### GOAL OF THE EXERCISE
Repeat the records exactly. Leave out the pictures.

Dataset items
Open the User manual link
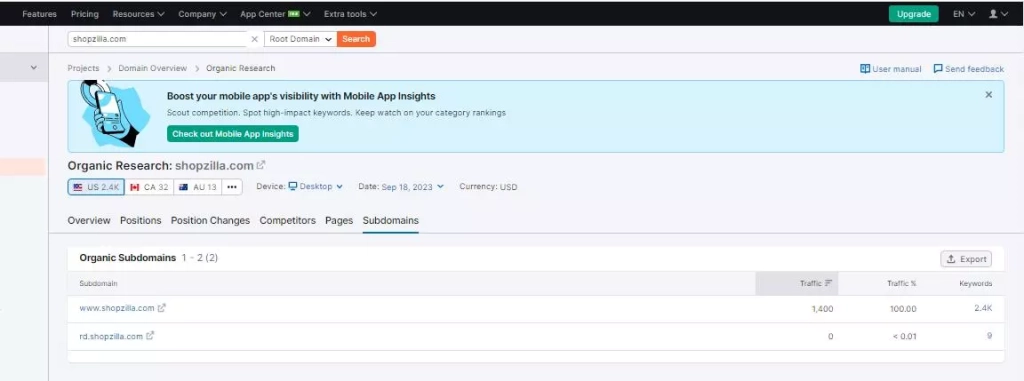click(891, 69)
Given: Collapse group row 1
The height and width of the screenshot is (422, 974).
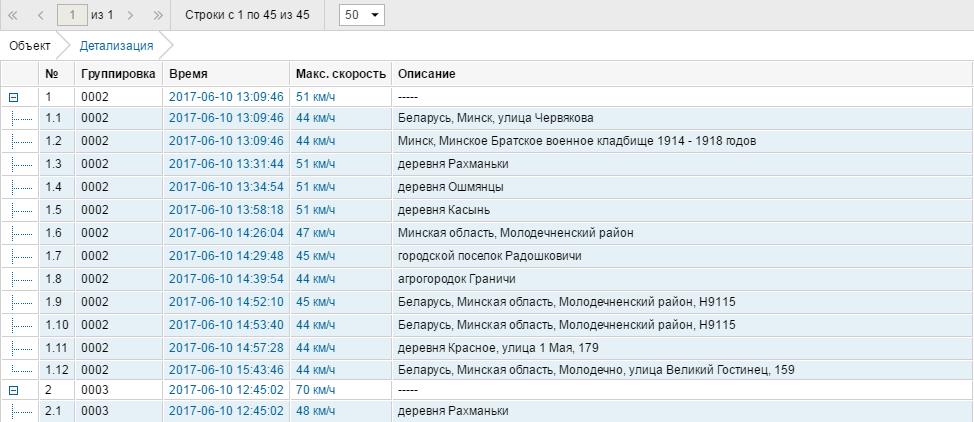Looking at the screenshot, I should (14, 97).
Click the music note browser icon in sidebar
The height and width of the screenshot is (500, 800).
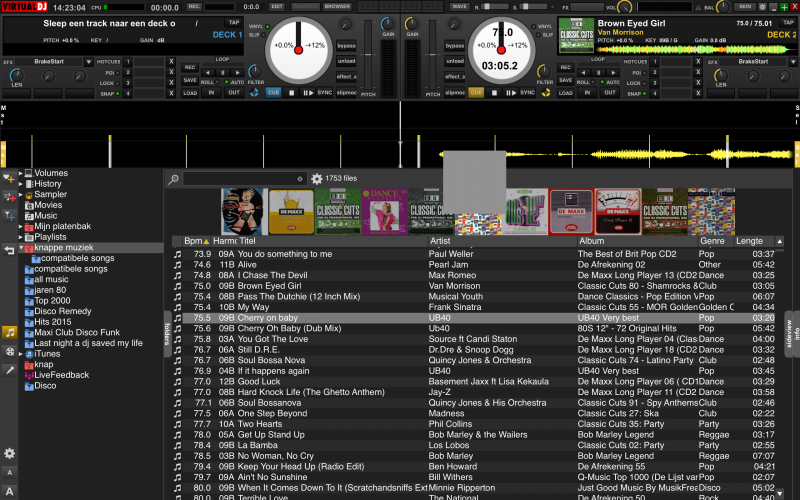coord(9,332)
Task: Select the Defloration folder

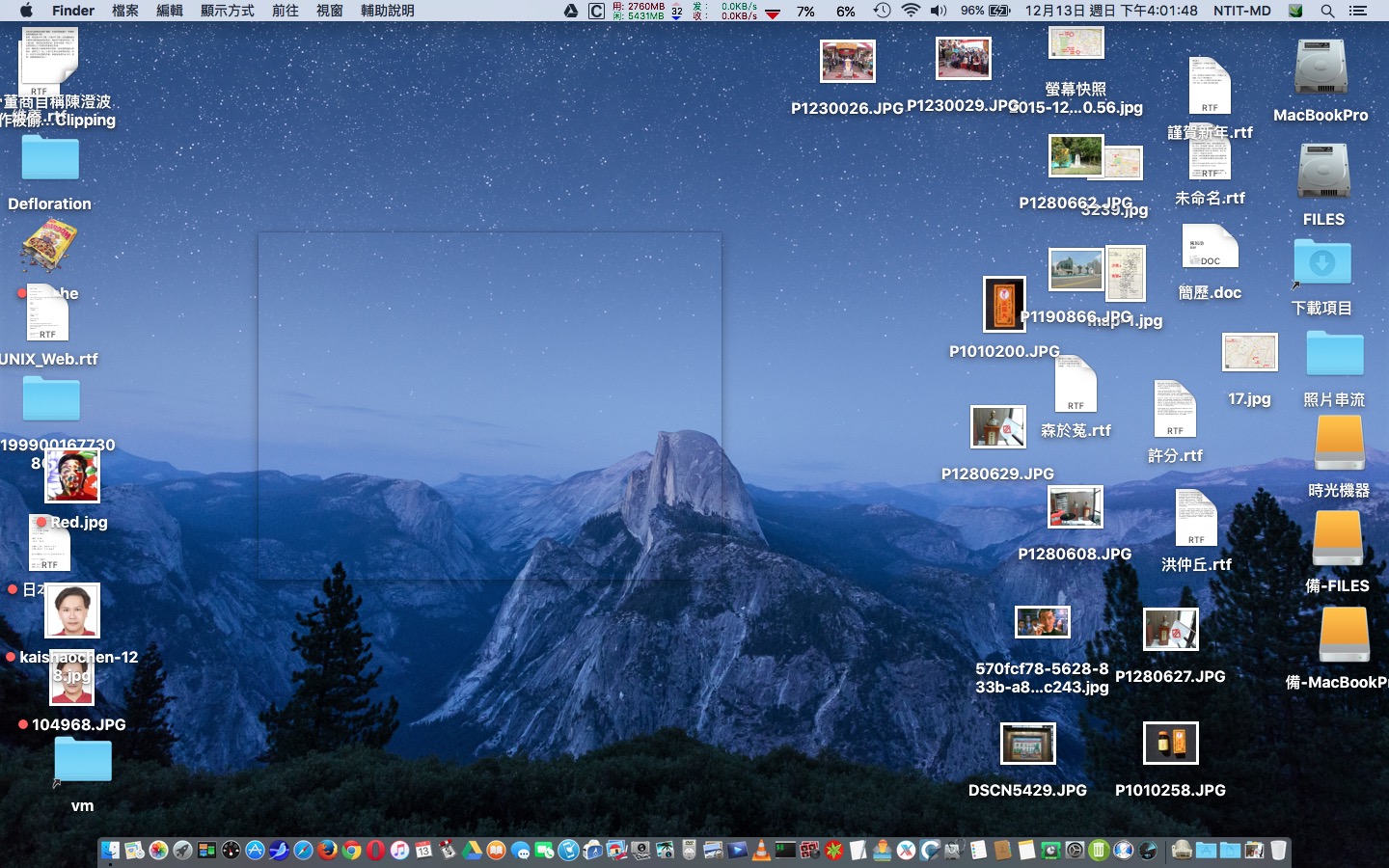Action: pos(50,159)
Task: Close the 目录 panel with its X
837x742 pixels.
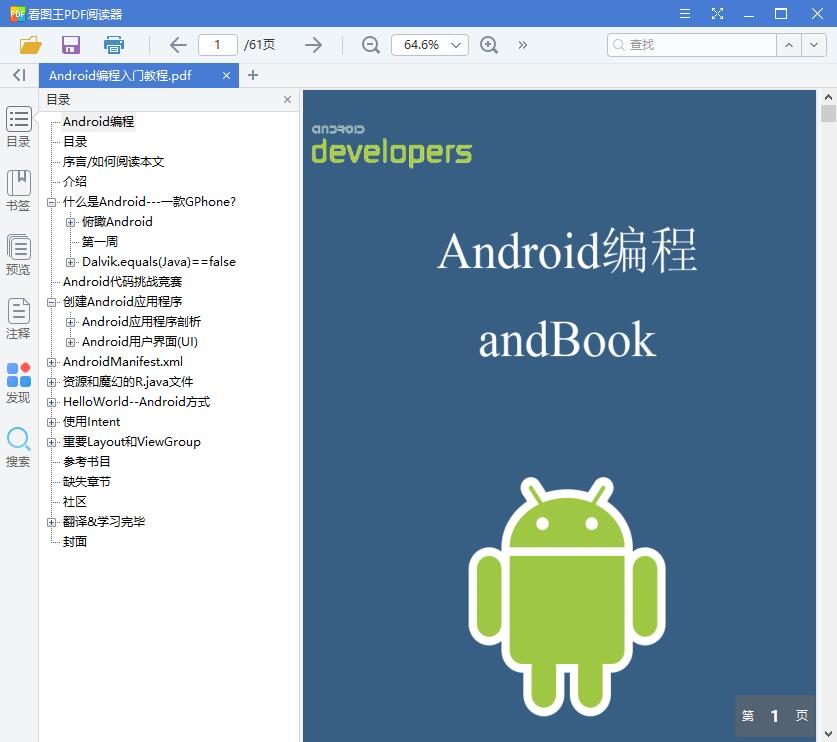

### WRITTEN SOLUTION
Open the User manual link
click(891, 69)
Given: Collapse group row 1
The height and width of the screenshot is (422, 974).
Looking at the screenshot, I should (14, 97).
Click the music note browser icon in sidebar
The height and width of the screenshot is (500, 800).
coord(9,332)
Task: Select the Defloration folder

Action: pos(50,159)
Task: Close the 目录 panel with its X
837x742 pixels.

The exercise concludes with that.